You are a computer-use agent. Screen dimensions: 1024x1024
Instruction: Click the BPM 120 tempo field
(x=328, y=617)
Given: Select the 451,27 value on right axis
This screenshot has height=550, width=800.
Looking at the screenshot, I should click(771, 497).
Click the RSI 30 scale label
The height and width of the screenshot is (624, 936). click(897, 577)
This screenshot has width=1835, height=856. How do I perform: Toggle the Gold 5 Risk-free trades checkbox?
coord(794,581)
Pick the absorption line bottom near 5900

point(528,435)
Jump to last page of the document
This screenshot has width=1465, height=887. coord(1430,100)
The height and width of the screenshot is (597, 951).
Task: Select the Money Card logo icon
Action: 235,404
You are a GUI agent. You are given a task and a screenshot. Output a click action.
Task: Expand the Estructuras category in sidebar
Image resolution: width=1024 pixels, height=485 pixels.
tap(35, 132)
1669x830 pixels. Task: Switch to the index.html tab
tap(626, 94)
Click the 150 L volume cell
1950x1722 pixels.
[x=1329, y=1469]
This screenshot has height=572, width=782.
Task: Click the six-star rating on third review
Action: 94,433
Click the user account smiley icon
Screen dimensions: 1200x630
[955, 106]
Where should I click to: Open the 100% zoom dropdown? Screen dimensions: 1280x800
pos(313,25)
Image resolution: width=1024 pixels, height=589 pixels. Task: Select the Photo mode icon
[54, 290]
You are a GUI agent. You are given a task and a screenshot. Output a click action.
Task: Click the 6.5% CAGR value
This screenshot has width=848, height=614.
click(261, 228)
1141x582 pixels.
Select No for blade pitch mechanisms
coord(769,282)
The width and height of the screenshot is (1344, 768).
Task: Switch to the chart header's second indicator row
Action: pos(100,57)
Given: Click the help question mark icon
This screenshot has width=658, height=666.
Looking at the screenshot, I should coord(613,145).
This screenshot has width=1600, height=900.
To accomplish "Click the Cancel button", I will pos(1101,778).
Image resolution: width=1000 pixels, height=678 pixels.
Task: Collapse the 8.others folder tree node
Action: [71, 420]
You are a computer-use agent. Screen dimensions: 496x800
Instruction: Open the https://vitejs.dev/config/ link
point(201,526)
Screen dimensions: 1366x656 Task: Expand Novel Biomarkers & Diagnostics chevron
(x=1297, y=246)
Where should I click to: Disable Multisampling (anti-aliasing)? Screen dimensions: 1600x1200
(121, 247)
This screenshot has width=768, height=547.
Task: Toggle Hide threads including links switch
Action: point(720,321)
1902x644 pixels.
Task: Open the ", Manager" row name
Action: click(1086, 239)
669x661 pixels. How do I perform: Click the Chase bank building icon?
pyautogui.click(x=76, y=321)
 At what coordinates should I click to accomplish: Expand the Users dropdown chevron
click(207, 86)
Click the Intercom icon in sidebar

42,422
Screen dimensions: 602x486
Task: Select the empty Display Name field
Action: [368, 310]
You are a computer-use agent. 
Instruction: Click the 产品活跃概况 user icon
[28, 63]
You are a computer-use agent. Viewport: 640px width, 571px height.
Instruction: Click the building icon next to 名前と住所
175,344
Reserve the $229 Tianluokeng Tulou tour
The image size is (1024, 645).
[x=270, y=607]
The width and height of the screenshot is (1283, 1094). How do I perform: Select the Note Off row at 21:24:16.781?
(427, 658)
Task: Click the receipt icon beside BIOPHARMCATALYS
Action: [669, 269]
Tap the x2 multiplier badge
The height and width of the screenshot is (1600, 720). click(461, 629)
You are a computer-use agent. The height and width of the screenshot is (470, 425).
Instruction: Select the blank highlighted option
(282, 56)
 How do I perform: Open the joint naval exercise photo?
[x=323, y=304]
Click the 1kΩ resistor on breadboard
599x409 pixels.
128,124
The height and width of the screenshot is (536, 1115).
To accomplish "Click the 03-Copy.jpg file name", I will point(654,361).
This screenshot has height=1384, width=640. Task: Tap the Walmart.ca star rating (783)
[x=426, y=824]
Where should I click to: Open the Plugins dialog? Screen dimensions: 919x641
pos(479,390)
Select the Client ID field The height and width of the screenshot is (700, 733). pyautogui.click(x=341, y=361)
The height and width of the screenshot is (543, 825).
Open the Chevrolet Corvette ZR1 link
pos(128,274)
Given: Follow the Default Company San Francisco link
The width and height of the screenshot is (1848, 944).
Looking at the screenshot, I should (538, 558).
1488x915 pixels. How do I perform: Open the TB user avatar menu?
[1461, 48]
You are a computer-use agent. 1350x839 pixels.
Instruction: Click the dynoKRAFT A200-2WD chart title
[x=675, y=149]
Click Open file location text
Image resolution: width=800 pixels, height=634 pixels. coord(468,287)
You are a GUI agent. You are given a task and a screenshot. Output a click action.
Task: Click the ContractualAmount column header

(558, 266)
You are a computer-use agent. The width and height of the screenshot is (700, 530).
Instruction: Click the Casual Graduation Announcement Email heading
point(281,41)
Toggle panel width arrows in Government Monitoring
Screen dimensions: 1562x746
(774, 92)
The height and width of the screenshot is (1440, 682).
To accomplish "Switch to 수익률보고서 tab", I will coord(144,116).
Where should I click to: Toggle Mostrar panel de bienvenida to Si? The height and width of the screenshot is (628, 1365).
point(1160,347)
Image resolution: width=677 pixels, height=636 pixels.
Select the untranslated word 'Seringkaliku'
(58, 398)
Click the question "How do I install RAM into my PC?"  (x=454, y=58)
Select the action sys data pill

§ YOUR ASSIGNMENT: Scan the listing above and identify each line holding the string "question"; copy every such line.

§ ANSWER SECTION:
Given: Click the help question mark icon
Click the question "How do I install RAM into my PC?"  (x=454, y=58)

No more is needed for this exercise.